**Exercise**
Report each line of the material below that contains the string "size", copying every such line in full.

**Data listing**
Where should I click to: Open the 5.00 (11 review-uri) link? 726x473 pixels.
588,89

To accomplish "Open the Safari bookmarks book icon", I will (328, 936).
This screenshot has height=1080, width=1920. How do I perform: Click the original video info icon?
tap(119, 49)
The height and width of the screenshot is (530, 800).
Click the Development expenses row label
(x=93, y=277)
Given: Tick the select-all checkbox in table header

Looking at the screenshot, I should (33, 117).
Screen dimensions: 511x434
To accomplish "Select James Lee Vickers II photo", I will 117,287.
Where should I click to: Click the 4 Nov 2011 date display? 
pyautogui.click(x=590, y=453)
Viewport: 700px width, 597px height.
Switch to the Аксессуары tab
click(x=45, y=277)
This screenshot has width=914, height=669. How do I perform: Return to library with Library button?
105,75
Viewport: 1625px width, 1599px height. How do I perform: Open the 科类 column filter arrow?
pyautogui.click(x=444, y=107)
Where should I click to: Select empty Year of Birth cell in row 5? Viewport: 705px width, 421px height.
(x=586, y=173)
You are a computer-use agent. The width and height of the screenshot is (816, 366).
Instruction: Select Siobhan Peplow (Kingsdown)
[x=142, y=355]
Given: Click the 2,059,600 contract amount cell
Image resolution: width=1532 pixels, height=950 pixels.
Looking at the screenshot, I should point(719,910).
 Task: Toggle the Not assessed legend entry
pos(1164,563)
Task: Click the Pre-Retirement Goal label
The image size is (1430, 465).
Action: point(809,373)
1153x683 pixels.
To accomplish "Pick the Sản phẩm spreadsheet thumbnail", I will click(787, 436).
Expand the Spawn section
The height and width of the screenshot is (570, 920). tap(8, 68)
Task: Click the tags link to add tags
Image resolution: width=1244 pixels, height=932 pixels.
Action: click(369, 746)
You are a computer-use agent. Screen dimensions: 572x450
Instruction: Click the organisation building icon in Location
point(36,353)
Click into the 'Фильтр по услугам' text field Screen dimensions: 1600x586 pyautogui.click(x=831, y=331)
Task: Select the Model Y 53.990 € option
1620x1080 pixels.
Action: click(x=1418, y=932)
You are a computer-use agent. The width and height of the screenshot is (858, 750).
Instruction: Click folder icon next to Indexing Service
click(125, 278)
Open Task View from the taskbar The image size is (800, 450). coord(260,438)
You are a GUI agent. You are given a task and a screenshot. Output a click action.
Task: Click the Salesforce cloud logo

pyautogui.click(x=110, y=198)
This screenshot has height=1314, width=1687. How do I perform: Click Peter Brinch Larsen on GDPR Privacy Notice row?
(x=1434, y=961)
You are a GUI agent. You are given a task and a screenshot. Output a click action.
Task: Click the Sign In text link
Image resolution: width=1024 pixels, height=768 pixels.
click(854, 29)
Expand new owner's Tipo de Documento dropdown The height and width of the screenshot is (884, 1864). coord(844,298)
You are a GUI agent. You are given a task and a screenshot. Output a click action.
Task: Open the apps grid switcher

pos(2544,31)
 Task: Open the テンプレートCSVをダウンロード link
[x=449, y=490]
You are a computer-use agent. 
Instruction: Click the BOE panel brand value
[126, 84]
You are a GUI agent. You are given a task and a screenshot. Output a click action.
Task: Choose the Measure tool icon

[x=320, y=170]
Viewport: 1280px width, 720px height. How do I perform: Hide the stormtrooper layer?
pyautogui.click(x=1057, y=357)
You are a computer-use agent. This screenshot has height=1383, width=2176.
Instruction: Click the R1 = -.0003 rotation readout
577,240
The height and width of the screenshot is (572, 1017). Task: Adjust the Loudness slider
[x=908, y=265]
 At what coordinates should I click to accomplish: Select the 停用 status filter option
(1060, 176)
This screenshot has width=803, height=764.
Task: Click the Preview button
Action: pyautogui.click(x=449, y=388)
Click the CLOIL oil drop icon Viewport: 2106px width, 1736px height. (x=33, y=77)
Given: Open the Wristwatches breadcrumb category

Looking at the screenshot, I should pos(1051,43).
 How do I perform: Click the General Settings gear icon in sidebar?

**The reply**
The image size is (1430, 465).
Open Task View from the taskbar The image size is (800, 450). coord(260,438)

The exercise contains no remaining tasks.